*The data*.
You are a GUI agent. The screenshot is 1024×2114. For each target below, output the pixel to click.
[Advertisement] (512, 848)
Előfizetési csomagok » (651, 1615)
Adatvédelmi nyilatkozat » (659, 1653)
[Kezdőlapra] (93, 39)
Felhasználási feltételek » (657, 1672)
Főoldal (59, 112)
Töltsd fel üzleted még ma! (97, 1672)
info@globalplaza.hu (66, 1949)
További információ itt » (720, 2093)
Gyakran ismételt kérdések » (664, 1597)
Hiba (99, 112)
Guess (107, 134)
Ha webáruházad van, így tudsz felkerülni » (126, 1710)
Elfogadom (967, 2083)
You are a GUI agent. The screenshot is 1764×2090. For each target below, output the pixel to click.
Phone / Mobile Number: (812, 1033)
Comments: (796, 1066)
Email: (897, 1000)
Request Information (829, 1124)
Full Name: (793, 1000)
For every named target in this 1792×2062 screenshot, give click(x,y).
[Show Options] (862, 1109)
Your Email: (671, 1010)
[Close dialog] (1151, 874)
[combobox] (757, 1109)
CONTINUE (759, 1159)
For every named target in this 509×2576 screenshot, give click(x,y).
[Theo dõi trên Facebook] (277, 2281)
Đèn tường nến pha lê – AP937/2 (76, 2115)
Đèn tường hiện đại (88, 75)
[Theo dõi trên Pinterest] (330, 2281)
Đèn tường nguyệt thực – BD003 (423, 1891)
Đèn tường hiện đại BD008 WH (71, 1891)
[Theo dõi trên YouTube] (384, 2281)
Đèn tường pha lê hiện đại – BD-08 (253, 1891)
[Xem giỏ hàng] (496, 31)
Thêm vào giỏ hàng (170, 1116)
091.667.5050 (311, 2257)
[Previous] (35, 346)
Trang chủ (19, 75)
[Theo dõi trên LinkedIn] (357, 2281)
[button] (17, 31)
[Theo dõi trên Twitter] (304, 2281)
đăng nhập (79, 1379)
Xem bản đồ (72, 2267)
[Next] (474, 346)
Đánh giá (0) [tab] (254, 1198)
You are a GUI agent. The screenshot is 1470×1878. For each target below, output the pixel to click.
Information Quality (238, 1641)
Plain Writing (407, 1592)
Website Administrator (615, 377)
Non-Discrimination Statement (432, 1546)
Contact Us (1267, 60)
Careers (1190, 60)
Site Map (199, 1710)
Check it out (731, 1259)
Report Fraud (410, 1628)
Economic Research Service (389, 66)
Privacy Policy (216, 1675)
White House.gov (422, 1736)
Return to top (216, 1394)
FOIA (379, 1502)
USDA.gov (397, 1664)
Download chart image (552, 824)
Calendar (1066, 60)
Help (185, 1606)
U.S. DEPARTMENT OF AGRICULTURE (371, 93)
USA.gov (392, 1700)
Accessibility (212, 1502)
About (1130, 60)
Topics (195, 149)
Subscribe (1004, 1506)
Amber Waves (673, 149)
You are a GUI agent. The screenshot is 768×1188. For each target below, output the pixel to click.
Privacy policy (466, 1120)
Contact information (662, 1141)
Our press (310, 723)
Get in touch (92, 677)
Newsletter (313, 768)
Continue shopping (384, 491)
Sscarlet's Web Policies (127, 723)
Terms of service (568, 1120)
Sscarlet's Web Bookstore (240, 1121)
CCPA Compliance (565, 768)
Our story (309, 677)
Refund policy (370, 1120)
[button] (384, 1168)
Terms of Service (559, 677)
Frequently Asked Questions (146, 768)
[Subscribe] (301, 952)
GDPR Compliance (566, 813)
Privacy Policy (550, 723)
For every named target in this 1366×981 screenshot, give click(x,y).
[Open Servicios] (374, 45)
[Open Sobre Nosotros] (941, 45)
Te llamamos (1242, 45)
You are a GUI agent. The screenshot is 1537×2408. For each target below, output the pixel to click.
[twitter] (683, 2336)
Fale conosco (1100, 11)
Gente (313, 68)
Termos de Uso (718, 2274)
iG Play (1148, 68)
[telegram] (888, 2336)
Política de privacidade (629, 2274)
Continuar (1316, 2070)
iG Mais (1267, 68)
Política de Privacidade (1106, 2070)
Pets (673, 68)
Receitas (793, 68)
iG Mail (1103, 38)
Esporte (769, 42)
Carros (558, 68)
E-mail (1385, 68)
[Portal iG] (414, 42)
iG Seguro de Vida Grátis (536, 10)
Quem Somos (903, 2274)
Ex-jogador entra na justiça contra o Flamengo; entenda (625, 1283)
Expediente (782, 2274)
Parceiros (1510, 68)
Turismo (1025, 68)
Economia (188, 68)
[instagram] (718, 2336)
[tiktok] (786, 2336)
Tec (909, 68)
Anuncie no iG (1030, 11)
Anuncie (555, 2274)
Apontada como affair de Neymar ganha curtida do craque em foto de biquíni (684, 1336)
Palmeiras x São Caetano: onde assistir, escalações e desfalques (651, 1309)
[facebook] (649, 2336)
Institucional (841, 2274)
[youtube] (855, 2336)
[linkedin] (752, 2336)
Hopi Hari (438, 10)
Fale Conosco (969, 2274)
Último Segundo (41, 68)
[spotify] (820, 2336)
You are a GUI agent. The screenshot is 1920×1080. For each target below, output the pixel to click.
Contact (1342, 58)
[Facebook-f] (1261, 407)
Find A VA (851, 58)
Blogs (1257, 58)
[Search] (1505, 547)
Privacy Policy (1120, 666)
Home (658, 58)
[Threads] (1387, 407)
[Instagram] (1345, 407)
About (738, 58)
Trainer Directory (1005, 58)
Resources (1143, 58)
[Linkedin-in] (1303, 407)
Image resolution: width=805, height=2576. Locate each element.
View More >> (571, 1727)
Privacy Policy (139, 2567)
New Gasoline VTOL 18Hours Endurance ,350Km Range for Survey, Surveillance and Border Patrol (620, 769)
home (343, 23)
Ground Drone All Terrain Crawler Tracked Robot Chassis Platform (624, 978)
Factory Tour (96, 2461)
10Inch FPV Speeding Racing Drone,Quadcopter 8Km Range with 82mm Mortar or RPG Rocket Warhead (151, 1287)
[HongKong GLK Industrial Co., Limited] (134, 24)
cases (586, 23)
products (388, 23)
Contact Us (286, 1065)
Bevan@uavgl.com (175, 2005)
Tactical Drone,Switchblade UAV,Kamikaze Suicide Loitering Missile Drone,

*Problem statement*. Would you set down every record again, exactly as it appears above?

*Written solution*.
You are a GUI agent. The screenshot is 1024×2114. For each target below, output the pixel to click.
[Advertisement] (512, 848)
Előfizetési csomagok » (651, 1615)
Adatvédelmi nyilatkozat » (659, 1653)
[Kezdőlapra] (93, 39)
Felhasználási feltételek » (657, 1672)
Főoldal (59, 112)
Töltsd fel üzleted még ma! (97, 1672)
info@globalplaza.hu (66, 1949)
További információ itt » (720, 2093)
Gyakran ismételt kérdések » (664, 1597)
Hiba (99, 112)
Guess (107, 134)
Ha webáruházad van, így tudsz felkerülni » (126, 1710)
Elfogadom (967, 2083)
You are a GUI agent. The screenshot is 1764×2090. For each target below, output the pixel to click.
Phone / Mobile Number: (812, 1033)
Comments: (796, 1066)
Email: (897, 1000)
Request Information (829, 1124)
Full Name: (793, 1000)
For every named target in this 1792×2062 screenshot, give click(x,y).
[Show Options] (862, 1109)
Your Email: (671, 1010)
[Close dialog] (1151, 874)
[combobox] (757, 1109)
CONTINUE (759, 1159)
For every named target in this 509×2576 screenshot, give click(x,y).
[Theo dõi trên Facebook] (277, 2281)
Đèn tường nến pha lê – AP937/2 (76, 2115)
Đèn tường hiện đại (88, 75)
[Theo dõi trên Pinterest] (330, 2281)
Đèn tường nguyệt thực – BD003 (423, 1891)
Đèn tường hiện đại BD008 WH (71, 1891)
[Theo dõi trên YouTube] (384, 2281)
Đèn tường pha lê hiện đại – BD-08 (253, 1891)
[Xem giỏ hàng] (496, 31)
Thêm vào giỏ hàng (170, 1116)
091.667.5050 (311, 2257)
[Previous] (35, 346)
Trang chủ (19, 75)
[Theo dõi trên LinkedIn] (357, 2281)
[button] (17, 31)
[Theo dõi trên Twitter] (304, 2281)
đăng nhập (79, 1379)
Xem bản đồ (72, 2267)
[Next] (474, 346)
Đánh giá (0) [tab] (254, 1198)
You are a GUI agent. The screenshot is 1470×1878. For each target below, output the pixel to click.
Information Quality (238, 1641)
Plain Writing (407, 1592)
Website Administrator (615, 377)
Non-Discrimination Statement (432, 1546)
Contact Us (1267, 60)
Careers (1190, 60)
Site Map (199, 1710)
Check it out (731, 1259)
Report Fraud (410, 1628)
Economic Research Service (389, 66)
Privacy Policy (216, 1675)
White House.gov (422, 1736)
Return to top (216, 1394)
FOIA (379, 1502)
USDA.gov (397, 1664)
Download chart image (552, 824)
Calendar (1066, 60)
Help (185, 1606)
U.S. DEPARTMENT OF AGRICULTURE (371, 93)
USA.gov (392, 1700)
Accessibility (212, 1502)
About (1130, 60)
Topics (195, 149)
Subscribe (1004, 1506)
Amber Waves (673, 149)
You are a GUI agent. The screenshot is 768×1188. For each target below, output the pixel to click.
Privacy policy (466, 1120)
Contact information (662, 1141)
Our press (310, 723)
Get in touch (92, 677)
Newsletter (313, 768)
Continue shopping (384, 491)
Sscarlet's Web Policies (127, 723)
Terms of service (568, 1120)
Sscarlet's Web Bookstore (240, 1121)
CCPA Compliance (565, 768)
Our story (309, 677)
Refund policy (370, 1120)
[button] (384, 1168)
Terms of Service (559, 677)
Frequently Asked Questions (146, 768)
[Subscribe] (301, 952)
GDPR Compliance (566, 813)
Privacy Policy (550, 723)
For every named target in this 1366×981 screenshot, give click(x,y).
[Open Servicios] (374, 45)
[Open Sobre Nosotros] (941, 45)
Te llamamos (1242, 45)
You are a GUI agent. The screenshot is 1537×2408. For each target below, output the pixel to click.
[twitter] (683, 2336)
Fale conosco (1100, 11)
Gente (313, 68)
Termos de Uso (718, 2274)
iG Play (1148, 68)
[telegram] (888, 2336)
Política de privacidade (629, 2274)
Continuar (1316, 2070)
iG Mais (1267, 68)
Política de Privacidade (1106, 2070)
Pets (673, 68)
Receitas (793, 68)
iG Mail (1103, 38)
Esporte (769, 42)
Carros (558, 68)
E-mail (1385, 68)
[Portal iG] (414, 42)
iG Seguro de Vida Grátis (536, 10)
Quem Somos (903, 2274)
Ex-jogador entra na justiça contra o Flamengo; entenda (625, 1283)
Expediente (782, 2274)
Parceiros (1510, 68)
Turismo (1025, 68)
Economia (188, 68)
[instagram] (718, 2336)
[tiktok] (786, 2336)
Tec (909, 68)
Anuncie no iG (1030, 11)
Anuncie (555, 2274)
Apontada como affair de Neymar ganha curtida do craque em foto de biquíni (684, 1336)
Palmeiras x São Caetano: onde assistir, escalações e desfalques (651, 1309)
[facebook] (649, 2336)
Institucional (841, 2274)
[youtube] (855, 2336)
[linkedin] (752, 2336)
Hopi Hari (438, 10)
Fale Conosco (969, 2274)
Último Segundo (41, 68)
[spotify] (820, 2336)
You are a GUI agent. The screenshot is 1920×1080. For each target below, output the pixel to click.
Contact (1342, 58)
[Facebook-f] (1261, 407)
Find A VA (851, 58)
Blogs (1257, 58)
[Search] (1505, 547)
Privacy Policy (1120, 666)
Home (658, 58)
[Threads] (1387, 407)
[Instagram] (1345, 407)
About (738, 58)
Trainer Directory (1005, 58)
Resources (1143, 58)
[Linkedin-in] (1303, 407)
Image resolution: width=805, height=2576. Locate each element.
View More >> (571, 1727)
Privacy Policy (139, 2567)
New Gasoline VTOL 18Hours Endurance ,350Km Range for Survey, Surveillance and Border Patrol (620, 769)
home (343, 23)
Ground Drone All Terrain Crawler Tracked Robot Chassis Platform (624, 978)
Factory Tour (96, 2461)
10Inch FPV Speeding Racing Drone,Quadcopter 8Km Range with 82mm Mortar or RPG Rocket Warhead (151, 1287)
[HongKong GLK Industrial Co., Limited] (134, 24)
cases (586, 23)
products (388, 23)
Contact Us (286, 1065)
Bevan@uavgl.com (175, 2005)
Tactical Drone,Switchblade UAV,Kamikaze Suicide Loitering Missile Drone,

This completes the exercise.